I have worked on projects which DID NOT presume ubiquitous data like this but which would become unnaturally powerful if the data coverage was near complete, even meta-data.

I'm surprised when people believe that the "time-registered network topology" of all human (or just US Citizens, or just those who have communicated with a non-US Citizen, and those who have communicated with those... you get the picture).

Correlation does not imply Causation... except in nearly every human intuition on the planet. Think of every person you have known (of) who was implicated in a crime (or terrorist attack)... do you want to be implicated by association? OK, maybe you feel that any investigation into your behaviour because a fellow FRIAM member got implicated (doing X, Y, or Z) will be exonerated when it is looked into further.
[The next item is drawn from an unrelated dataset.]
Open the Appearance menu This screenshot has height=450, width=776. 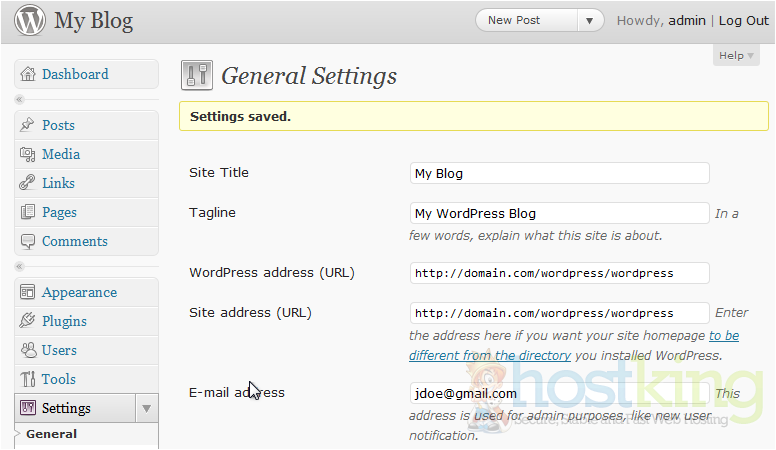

One of the worries I have from the tools I have helped build and have seen along the way is that at some point, all evidence becomes circumstantial and as the *probability* goes up that you are guilty and exceeds some threshold, it is too easy for many to conflate that with whether you did it or not, or more to the point, people become willing to "take the chance we are wrong", when the stakes go up. Around 9/11, and around horrific murders, serial cases, etc. People often speak as if the risk of a few false positives is acceptable.
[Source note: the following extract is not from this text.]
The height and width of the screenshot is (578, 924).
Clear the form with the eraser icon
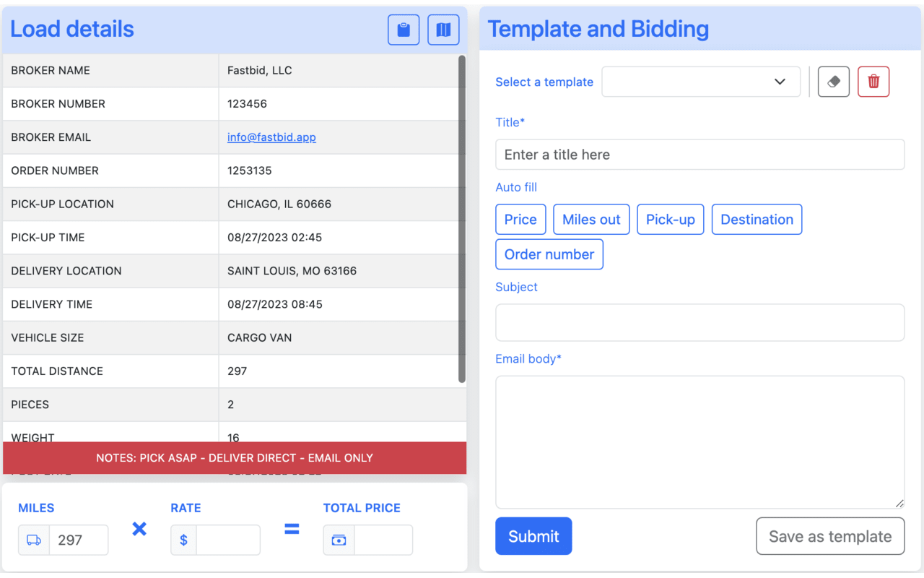[833, 81]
It *MAY BE* but I claim that a statistical (especially network-oriented) approach to analysis is extra risky for many reasons. One is that I don't believe we (SFI included) has a sophisticated enough science behind networks to honestly analyze and judge.
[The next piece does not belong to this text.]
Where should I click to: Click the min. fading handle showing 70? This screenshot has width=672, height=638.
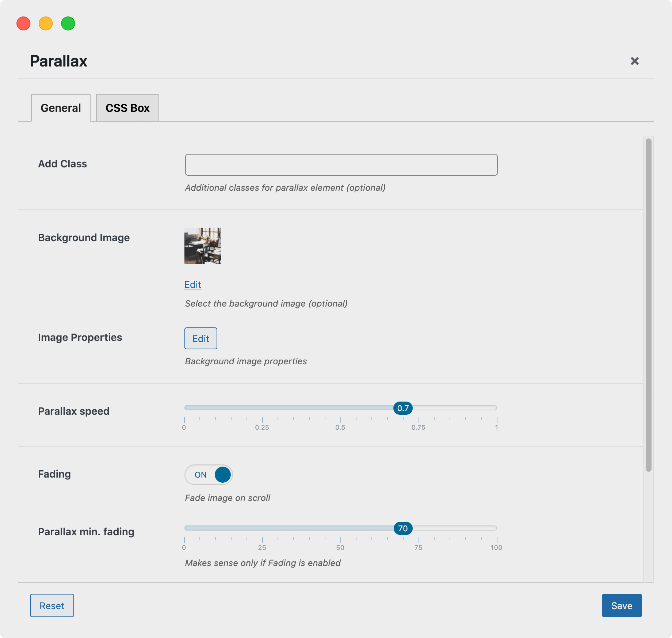pyautogui.click(x=403, y=528)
The last suite of projects I worked on in this domain (Multi Investment Decision Support Tool, Pre-Incident-Indicator-Analysis, and Faceted Ontologies) were very specifically interested in what could be *inferred* across a time-iterated series of events on a complex network. Among other things, we found that we needed to include Uncertainty Measures (how many tools or methodologies do you know that actually incorporate uncertainty measures and do it well?)

In answer to Owen's question "what can they do with it?", the answer is *plenty*. A corollary question is "what can they do with it which is well understood and honest?" is a more questionable question. My experience is that there is a LOT we can do with it that is *intuitively* compelling but very little which we have formal proofs that transform what would normally be considered "circumstantial" to "proof". In the meantime, gung ho law enforcement (and the general public) will continue to charge forward, cheering abuses of power without realizing that is what they are doing.

- Steve

``I think they're taking the usual approach to large data sets, save it all
(or as much as you can) just in case you find an anomaly you want to
study.''

A short term sample of all traffic could be used analogously to a UAV video
recording. Take any suspect or event and look for any and all signals
leading to them backward in time.   Declare the source of those signals
suspects & find the correlated physical sites & compromise them.  Recurse.